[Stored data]
══════════

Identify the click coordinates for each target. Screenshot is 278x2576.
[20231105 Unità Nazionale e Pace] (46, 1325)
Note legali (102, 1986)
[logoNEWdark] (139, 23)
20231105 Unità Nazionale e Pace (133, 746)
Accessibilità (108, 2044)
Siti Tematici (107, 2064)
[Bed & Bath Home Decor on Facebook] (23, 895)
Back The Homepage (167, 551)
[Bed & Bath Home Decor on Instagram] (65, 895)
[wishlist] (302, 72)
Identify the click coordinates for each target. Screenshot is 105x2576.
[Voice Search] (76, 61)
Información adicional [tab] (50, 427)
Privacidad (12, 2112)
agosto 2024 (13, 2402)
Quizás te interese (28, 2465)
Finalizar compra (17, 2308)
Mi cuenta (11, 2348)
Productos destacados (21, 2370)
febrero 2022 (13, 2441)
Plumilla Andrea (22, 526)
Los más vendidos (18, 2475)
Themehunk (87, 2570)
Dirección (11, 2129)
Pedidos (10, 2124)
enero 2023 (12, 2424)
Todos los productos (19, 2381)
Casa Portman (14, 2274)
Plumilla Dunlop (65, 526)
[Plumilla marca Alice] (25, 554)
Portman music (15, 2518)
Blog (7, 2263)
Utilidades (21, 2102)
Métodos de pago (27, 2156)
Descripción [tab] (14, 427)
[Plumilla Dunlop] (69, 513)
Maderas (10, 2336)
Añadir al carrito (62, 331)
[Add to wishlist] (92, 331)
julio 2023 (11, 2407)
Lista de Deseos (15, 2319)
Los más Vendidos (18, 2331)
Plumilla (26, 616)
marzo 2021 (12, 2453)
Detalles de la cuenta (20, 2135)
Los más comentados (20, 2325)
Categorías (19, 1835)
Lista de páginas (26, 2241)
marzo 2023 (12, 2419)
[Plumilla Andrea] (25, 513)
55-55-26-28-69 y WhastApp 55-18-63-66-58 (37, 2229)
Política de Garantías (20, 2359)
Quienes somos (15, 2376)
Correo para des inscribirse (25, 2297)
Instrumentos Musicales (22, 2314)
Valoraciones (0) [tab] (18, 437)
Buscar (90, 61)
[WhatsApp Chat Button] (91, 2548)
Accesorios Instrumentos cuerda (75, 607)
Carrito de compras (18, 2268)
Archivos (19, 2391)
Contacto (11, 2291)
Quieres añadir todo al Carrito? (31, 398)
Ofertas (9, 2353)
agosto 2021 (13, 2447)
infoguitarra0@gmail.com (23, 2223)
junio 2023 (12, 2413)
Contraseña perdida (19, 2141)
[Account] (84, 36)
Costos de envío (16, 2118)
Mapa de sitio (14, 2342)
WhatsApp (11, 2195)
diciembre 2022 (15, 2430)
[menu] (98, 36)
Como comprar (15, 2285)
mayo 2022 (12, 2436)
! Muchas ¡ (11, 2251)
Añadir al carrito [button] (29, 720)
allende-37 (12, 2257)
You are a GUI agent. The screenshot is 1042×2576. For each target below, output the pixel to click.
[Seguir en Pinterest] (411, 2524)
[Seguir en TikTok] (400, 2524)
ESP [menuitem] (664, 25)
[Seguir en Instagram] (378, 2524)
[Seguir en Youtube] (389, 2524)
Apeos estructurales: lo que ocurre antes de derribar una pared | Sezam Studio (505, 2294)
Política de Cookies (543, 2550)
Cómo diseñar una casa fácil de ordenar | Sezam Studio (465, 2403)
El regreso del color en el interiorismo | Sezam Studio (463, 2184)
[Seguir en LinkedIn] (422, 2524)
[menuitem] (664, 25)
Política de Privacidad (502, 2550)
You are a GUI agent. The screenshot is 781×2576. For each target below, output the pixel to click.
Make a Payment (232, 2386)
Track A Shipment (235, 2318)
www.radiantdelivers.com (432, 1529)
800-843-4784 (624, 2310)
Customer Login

══════════

-- Task description --
All of the records shown above should be reproduced exactly.

-- Reply --
Identify the click coordinates for each target. Screenshot is 278x2576.
[20231105 Unità Nazionale e Pace] (46, 1325)
Note legali (102, 1986)
[logoNEWdark] (139, 23)
20231105 Unità Nazionale e Pace (133, 746)
Accessibilità (108, 2044)
Siti Tematici (107, 2064)
[Bed & Bath Home Decor on Facebook] (23, 895)
Back The Homepage (167, 551)
[Bed & Bath Home Decor on Instagram] (65, 895)
[wishlist] (302, 72)
Identify the click coordinates for each target. Screenshot is 105x2576.
[Voice Search] (76, 61)
Información adicional [tab] (50, 427)
Privacidad (12, 2112)
agosto 2024 (13, 2402)
Quizás te interese (28, 2465)
Finalizar compra (17, 2308)
Mi cuenta (11, 2348)
Productos destacados (21, 2370)
febrero 2022 (13, 2441)
Plumilla Andrea (22, 526)
Los más vendidos (18, 2475)
Themehunk (87, 2570)
Dirección (11, 2129)
Pedidos (10, 2124)
enero 2023 (12, 2424)
Todos los productos (19, 2381)
Casa Portman (14, 2274)
Plumilla Dunlop (65, 526)
[Plumilla marca Alice] (25, 554)
Portman music (15, 2518)
Blog (7, 2263)
Utilidades (21, 2102)
Métodos de pago (27, 2156)
Descripción [tab] (14, 427)
[Plumilla Dunlop] (69, 513)
Maderas (10, 2336)
Añadir al carrito (62, 331)
[Add to wishlist] (92, 331)
julio 2023 (11, 2407)
Lista de Deseos (15, 2319)
Los más Vendidos (18, 2331)
Plumilla (26, 616)
marzo 2021 (12, 2453)
Detalles de la cuenta (20, 2135)
Los más comentados (20, 2325)
Categorías (19, 1835)
Lista de páginas (26, 2241)
marzo 2023 (12, 2419)
[Plumilla Andrea] (25, 513)
55-55-26-28-69 y WhastApp 55-18-63-66-58 (37, 2229)
Política de Garantías (20, 2359)
Quienes somos (15, 2376)
Correo para des inscribirse (25, 2297)
Instrumentos Musicales (22, 2314)
Valoraciones (0) [tab] (18, 437)
Buscar (90, 61)
[WhatsApp Chat Button] (91, 2548)
Accesorios Instrumentos cuerda (75, 607)
Carrito de compras (18, 2268)
Archivos (19, 2391)
Contacto (11, 2291)
Quieres añadir todo al Carrito? (31, 398)
Ofertas (9, 2353)
agosto 2021 (13, 2447)
infoguitarra0@gmail.com (23, 2223)
junio 2023 (12, 2413)
Contraseña perdida (19, 2141)
[Account] (84, 36)
Costos de envío (16, 2118)
Mapa de sitio (14, 2342)
WhatsApp (11, 2195)
diciembre 2022 (15, 2430)
[menu] (98, 36)
Como comprar (15, 2285)
mayo 2022 (12, 2436)
! Muchas ¡ (11, 2251)
Añadir al carrito [button] (29, 720)
allende-37 (12, 2257)
You are a GUI agent. The screenshot is 1042×2576. For each target below, output the pixel to click.
[Seguir en Pinterest] (411, 2524)
[Seguir en TikTok] (400, 2524)
ESP [menuitem] (664, 25)
[Seguir en Instagram] (378, 2524)
[Seguir en Youtube] (389, 2524)
Apeos estructurales: lo que ocurre antes de derribar una pared | Sezam Studio (505, 2294)
Política de Cookies (543, 2550)
Cómo diseñar una casa fácil de ordenar | Sezam Studio (465, 2403)
El regreso del color en el interiorismo | Sezam Studio (463, 2184)
[Seguir en LinkedIn] (422, 2524)
[menuitem] (664, 25)
Política de Privacidad (502, 2550)
You are a GUI agent. The screenshot is 781×2576. For each target below, output the pixel to click.
Make a Payment (232, 2386)
Track A Shipment (235, 2318)
www.radiantdelivers.com (432, 1529)
800-843-4784 (624, 2310)
Customer Login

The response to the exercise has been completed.